The programme is very structured. Family time occurs for 45 minutes every fortnight on Friday afternoons. (On alternate Fridays, pupils have Golden Time or an awards assembly.) At 11.30am on family days, the captains have a meeting with family time organiser and P7 teacher Anne O’Neill to discuss the afternoon’s activity. The themes are varied: honesty, playground trouble and friendship with people who have special needs are a few.

The structure of the afternoons is the same every time. Each captain leads their family through a warm-up session where pupils share the ups and downs of the week. Entries to the school’s daily excellence book (a merit system awarded by teachers) and records of misdemeanours are collated. They are all aiming for maximum points and the accolade of Family of the Week. Once the routine business is over, the captains lead their family in the day’s activity.

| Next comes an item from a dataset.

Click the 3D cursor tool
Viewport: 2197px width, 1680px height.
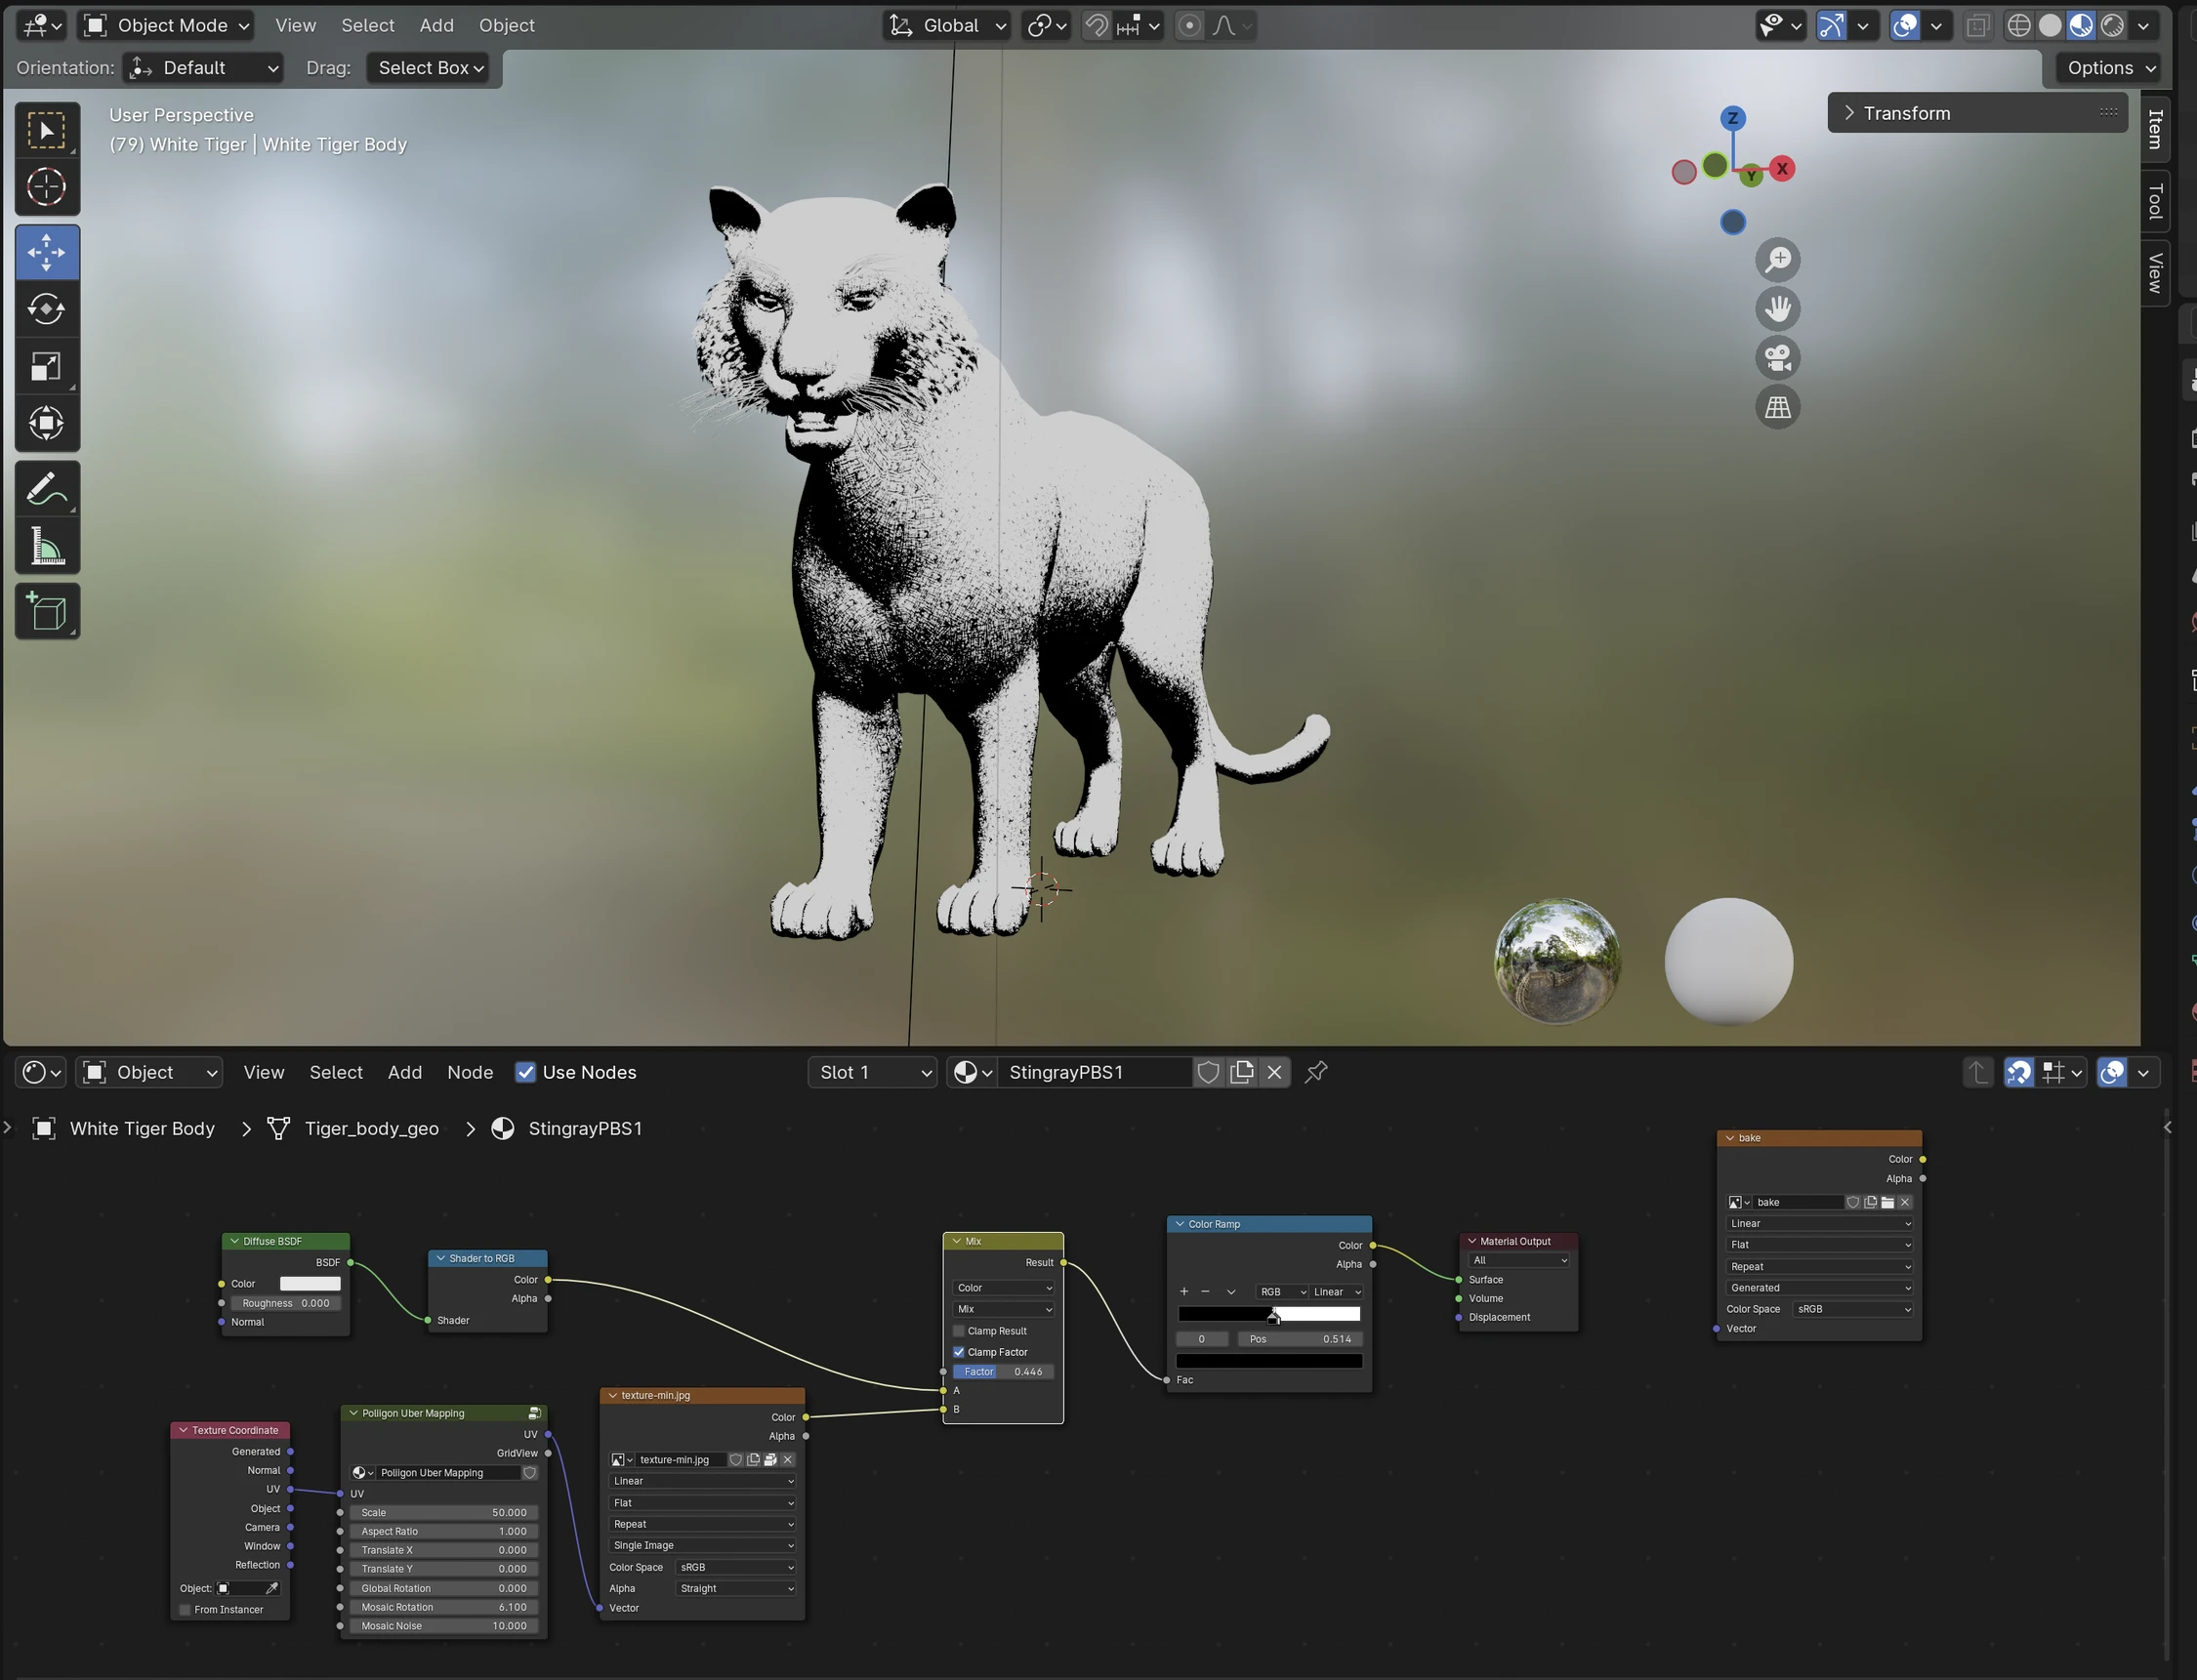point(46,187)
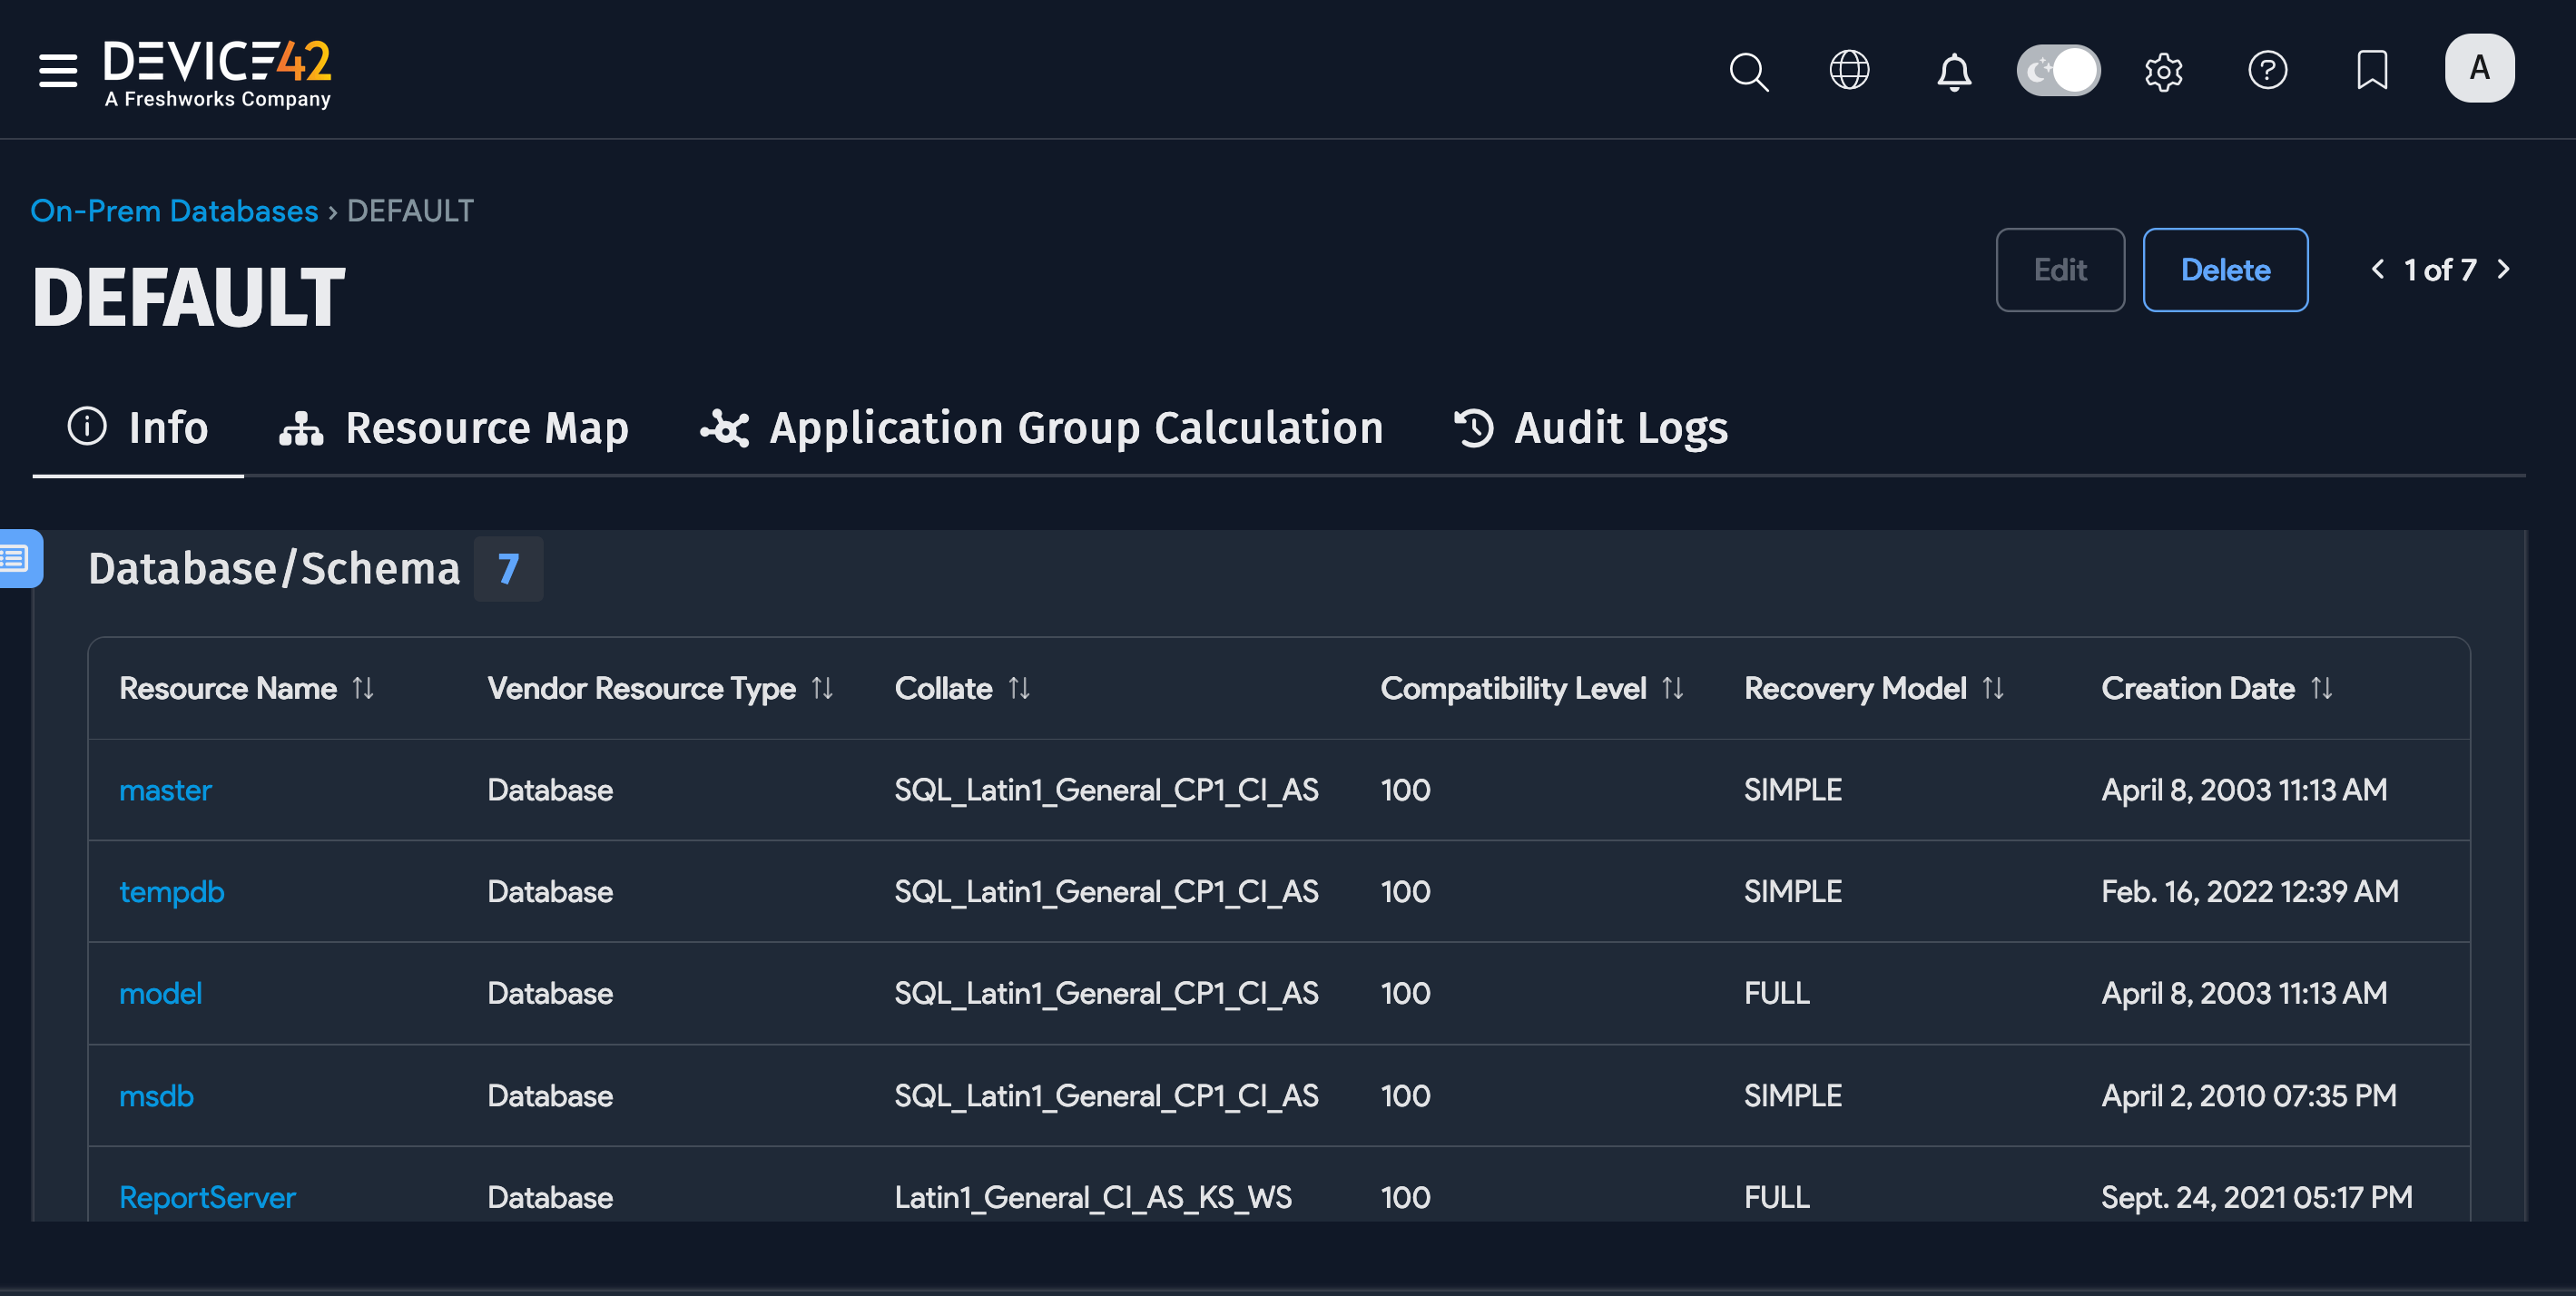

Today’s theme is a follow-up to a previous session on trouble in the playground in which pupils considered the problems. Now they are charged with coming up with practical solutions. The captains adopt the role of chairperson, wearing their mark of authority, a baseball cap with the school badge. Family members write or draw their own solutions on a piece of paper.

There is a lot of co-operation between the younger and older children. “We have to help the wee P1s because they can’t write yet,” explains one P5 girl.

The consensus in more than one group is that the playground should be equipped with swings and roundabouts. While not discouraging family members to support the idea, the captains point out the possible disadvantages of playground equipment.

The role of the captains is an important one. A good vice captain “always listens to everyone and even keeps order when everyone speaks at the same time,” explains one vice captain. He is looking forward to taking charge when his captain is absent: “But he never is.”

In another group, a P4 boy tries to convince the family that the school should have a football pitch for lunchtime matches. He is loathe to accept the vice captain’s suggestion that it could lead to injury or window breakages. The suggestion is noted nevertheless.

At the end of every month families complete an evaluation of their month’s activities. This includes the captain’s assessment of his or her family’s behaviour and effort. Marks out of 10 are awarded for each.

Teachers take a back seat during the Friday family sessions and only intervene if asked by the captains or if there are obvious behaviour problems. It is, says Mrs O’Neill, a good opportunity for teachers to observe pupils in their own class interacting with a different group of children. It is also a time when teachers can make informal assessments of the pupils’ speaking skills.

The family groupings have made a difference to school life, say the children. Pupils who would not normally meet now have friendships across the school.

The senior pupils have also acquired a sense of responsibility for their younger charges, says Mr MacIver.

The programme has been welcomed by parents, who see the advantage of pupils having friendships that can continue out of school.

Liz Galloway, the quality and development officer for Fife, is very positive about the scheme. “The children are developing a whole range of social skills and it’s great that the parents are so supportive,” she says.